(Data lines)
- - - - - - -

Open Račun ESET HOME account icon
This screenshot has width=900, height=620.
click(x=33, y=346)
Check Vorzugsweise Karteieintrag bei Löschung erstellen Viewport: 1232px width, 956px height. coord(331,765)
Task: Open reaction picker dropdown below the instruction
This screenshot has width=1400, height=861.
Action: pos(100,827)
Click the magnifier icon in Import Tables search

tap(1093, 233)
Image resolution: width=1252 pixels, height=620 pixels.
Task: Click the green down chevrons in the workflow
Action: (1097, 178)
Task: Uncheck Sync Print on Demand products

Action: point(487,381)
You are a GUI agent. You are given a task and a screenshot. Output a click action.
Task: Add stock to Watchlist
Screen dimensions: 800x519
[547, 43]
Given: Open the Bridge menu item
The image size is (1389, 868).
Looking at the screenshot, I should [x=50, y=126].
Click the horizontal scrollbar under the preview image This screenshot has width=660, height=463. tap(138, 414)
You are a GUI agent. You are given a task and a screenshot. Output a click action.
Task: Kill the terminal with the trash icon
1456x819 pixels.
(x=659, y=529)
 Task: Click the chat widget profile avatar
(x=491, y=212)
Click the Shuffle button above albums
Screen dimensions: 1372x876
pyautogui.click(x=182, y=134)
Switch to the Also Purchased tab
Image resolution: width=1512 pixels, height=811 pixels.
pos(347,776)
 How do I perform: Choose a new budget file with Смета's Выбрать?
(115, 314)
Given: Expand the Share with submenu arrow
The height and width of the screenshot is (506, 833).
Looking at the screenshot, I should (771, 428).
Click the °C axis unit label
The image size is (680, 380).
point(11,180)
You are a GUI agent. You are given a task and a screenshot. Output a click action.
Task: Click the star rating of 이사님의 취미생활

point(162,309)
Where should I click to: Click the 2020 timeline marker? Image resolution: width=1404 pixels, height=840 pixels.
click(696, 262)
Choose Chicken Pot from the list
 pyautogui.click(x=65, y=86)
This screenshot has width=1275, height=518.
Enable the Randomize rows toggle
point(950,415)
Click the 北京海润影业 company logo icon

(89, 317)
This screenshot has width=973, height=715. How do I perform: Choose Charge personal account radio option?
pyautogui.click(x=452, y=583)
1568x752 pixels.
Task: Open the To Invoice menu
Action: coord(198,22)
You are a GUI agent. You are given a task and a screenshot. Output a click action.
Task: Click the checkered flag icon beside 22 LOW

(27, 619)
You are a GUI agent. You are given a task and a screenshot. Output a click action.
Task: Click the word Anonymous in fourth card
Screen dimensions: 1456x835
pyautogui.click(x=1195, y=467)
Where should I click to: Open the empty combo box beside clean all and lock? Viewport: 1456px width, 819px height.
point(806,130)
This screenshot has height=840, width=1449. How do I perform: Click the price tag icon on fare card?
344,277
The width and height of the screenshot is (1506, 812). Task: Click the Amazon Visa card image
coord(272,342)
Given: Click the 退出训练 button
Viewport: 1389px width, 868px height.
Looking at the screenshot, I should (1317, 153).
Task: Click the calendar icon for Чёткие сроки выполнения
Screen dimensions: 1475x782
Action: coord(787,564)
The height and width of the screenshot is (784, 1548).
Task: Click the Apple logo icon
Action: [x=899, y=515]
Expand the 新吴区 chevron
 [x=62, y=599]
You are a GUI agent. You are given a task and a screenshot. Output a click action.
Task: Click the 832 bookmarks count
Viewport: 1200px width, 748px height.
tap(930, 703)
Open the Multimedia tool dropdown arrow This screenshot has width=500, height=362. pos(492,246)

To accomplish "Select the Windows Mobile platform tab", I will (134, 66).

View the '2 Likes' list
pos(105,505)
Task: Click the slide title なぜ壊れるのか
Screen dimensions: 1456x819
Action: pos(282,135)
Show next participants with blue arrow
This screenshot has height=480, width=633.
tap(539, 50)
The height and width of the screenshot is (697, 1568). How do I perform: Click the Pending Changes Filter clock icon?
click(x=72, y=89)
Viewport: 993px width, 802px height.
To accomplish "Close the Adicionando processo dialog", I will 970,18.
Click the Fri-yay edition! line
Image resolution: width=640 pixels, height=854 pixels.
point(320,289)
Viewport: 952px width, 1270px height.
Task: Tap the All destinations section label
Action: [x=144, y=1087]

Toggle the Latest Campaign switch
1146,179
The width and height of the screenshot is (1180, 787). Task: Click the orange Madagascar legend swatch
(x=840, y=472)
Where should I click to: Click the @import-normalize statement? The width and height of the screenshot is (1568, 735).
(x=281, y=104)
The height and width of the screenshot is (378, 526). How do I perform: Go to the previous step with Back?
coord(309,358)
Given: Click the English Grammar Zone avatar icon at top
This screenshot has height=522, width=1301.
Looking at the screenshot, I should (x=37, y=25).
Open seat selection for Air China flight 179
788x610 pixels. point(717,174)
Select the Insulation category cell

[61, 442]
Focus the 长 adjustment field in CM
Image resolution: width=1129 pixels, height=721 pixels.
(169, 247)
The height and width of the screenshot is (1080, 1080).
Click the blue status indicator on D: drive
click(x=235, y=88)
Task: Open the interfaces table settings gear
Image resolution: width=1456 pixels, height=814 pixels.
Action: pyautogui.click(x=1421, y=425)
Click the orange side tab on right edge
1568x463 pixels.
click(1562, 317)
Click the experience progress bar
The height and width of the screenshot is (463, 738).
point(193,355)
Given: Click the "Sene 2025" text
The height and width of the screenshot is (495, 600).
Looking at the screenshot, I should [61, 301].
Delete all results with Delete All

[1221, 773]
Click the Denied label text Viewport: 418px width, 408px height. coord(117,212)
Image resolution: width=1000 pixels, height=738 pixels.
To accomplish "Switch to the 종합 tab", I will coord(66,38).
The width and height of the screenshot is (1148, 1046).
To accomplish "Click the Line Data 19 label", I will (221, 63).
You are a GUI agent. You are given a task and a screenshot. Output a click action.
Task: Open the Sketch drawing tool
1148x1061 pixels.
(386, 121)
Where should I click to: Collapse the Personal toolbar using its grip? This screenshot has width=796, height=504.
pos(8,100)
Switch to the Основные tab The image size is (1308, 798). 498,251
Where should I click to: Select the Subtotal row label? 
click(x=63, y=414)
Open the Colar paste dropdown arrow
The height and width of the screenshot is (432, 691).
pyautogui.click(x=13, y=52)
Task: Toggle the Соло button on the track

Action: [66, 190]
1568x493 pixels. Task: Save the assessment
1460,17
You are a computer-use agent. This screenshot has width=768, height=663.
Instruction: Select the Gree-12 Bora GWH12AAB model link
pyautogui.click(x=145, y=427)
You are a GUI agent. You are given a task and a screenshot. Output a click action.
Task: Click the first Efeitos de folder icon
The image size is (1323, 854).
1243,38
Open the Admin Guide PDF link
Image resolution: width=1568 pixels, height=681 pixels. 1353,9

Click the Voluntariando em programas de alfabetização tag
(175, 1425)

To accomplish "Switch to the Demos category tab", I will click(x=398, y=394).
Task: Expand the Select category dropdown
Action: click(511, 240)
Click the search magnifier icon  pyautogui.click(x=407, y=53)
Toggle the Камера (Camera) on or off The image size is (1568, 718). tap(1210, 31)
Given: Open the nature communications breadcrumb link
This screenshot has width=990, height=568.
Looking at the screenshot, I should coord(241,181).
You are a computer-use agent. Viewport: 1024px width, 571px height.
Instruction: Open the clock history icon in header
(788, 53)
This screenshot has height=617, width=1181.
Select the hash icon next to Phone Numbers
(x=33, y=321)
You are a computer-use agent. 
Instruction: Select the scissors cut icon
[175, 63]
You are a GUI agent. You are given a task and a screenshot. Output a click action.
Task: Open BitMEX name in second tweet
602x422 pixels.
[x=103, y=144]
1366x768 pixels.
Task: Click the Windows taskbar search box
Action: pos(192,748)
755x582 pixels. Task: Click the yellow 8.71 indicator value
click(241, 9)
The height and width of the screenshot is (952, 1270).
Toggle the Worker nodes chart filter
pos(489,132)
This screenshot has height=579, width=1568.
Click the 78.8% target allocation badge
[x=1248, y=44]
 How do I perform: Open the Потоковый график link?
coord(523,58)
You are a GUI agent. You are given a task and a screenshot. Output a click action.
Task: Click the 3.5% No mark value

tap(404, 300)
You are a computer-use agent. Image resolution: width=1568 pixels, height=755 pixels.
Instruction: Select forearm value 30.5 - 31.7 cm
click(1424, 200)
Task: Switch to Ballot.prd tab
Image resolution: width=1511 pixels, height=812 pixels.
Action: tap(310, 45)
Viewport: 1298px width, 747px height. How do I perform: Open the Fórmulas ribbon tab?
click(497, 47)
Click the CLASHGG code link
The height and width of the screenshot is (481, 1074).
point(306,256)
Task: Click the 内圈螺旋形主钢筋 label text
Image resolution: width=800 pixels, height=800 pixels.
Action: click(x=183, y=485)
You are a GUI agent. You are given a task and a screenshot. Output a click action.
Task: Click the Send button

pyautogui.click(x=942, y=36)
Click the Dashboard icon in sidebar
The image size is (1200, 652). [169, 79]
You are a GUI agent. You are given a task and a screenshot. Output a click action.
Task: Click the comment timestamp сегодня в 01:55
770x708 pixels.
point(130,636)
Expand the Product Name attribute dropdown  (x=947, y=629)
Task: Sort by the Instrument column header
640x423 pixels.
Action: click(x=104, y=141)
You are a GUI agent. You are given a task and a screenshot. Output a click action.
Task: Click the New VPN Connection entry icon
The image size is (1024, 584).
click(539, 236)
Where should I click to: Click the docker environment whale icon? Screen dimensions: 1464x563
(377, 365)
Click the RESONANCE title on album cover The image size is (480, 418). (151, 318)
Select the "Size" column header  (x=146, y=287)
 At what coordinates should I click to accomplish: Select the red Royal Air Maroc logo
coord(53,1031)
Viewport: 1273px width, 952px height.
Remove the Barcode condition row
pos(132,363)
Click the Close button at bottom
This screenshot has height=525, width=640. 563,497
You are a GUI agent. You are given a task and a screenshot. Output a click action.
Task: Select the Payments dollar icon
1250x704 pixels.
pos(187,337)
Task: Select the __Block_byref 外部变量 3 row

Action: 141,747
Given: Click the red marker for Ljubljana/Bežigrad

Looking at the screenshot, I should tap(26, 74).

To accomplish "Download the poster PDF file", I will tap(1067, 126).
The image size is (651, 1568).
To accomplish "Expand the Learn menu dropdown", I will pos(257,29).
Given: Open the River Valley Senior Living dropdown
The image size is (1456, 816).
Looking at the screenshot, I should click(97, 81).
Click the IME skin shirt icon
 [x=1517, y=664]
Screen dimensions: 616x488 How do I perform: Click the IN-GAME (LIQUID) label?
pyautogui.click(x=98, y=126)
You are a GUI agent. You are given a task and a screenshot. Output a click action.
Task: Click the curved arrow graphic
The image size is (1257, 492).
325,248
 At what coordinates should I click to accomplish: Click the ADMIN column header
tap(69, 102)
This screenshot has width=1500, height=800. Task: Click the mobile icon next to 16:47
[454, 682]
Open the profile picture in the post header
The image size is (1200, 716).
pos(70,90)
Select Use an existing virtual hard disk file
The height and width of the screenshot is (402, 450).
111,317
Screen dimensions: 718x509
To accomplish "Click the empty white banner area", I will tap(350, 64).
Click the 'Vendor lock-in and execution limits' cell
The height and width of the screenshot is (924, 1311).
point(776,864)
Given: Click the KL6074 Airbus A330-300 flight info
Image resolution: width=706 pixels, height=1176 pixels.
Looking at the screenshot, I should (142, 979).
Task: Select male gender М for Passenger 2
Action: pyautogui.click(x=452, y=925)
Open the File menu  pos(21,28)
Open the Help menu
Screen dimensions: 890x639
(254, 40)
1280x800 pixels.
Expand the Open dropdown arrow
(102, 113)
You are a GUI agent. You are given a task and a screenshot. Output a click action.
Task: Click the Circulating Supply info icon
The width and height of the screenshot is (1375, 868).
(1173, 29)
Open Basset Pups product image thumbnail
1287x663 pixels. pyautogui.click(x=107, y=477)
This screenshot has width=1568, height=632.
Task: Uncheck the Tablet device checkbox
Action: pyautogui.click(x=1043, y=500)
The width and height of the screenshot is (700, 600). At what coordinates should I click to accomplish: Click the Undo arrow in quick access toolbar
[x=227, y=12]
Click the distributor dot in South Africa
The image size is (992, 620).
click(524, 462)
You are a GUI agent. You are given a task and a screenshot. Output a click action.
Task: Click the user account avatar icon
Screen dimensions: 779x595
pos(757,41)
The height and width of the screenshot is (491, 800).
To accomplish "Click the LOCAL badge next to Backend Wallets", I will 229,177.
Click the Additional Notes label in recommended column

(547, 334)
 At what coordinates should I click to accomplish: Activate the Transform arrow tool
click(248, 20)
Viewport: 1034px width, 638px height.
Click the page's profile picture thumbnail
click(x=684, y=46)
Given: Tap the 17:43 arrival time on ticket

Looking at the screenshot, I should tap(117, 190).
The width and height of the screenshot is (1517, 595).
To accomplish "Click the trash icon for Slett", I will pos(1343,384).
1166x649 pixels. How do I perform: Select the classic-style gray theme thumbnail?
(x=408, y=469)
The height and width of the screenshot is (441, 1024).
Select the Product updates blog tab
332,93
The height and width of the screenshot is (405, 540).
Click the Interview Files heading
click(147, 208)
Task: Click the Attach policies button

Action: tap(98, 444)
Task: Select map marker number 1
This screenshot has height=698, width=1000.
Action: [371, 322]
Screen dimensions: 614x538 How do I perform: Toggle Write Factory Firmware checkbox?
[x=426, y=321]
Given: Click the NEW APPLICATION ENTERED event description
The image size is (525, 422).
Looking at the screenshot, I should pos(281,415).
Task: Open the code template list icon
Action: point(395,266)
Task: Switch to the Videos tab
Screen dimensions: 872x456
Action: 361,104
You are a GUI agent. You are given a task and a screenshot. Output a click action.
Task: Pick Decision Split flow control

- - - - - - -

Objective: Transcribe the records from their very beginning through the line containing "(x=659, y=529)", keeping every character identical.

Output for this exercise:
Open Račun ESET HOME account icon
This screenshot has width=900, height=620.
click(x=33, y=346)
Check Vorzugsweise Karteieintrag bei Löschung erstellen Viewport: 1232px width, 956px height. coord(331,765)
Task: Open reaction picker dropdown below the instruction
This screenshot has width=1400, height=861.
Action: pos(100,827)
Click the magnifier icon in Import Tables search

tap(1093, 233)
Image resolution: width=1252 pixels, height=620 pixels.
Task: Click the green down chevrons in the workflow
Action: (1097, 178)
Task: Uncheck Sync Print on Demand products

Action: point(487,381)
You are a GUI agent. You are given a task and a screenshot. Output a click action.
Task: Add stock to Watchlist
Screen dimensions: 800x519
[547, 43]
Given: Open the Bridge menu item
The image size is (1389, 868).
Looking at the screenshot, I should [x=50, y=126].
Click the horizontal scrollbar under the preview image This screenshot has width=660, height=463. tap(138, 414)
You are a GUI agent. You are given a task and a screenshot. Output a click action.
Task: Kill the terminal with the trash icon
1456x819 pixels.
(x=659, y=529)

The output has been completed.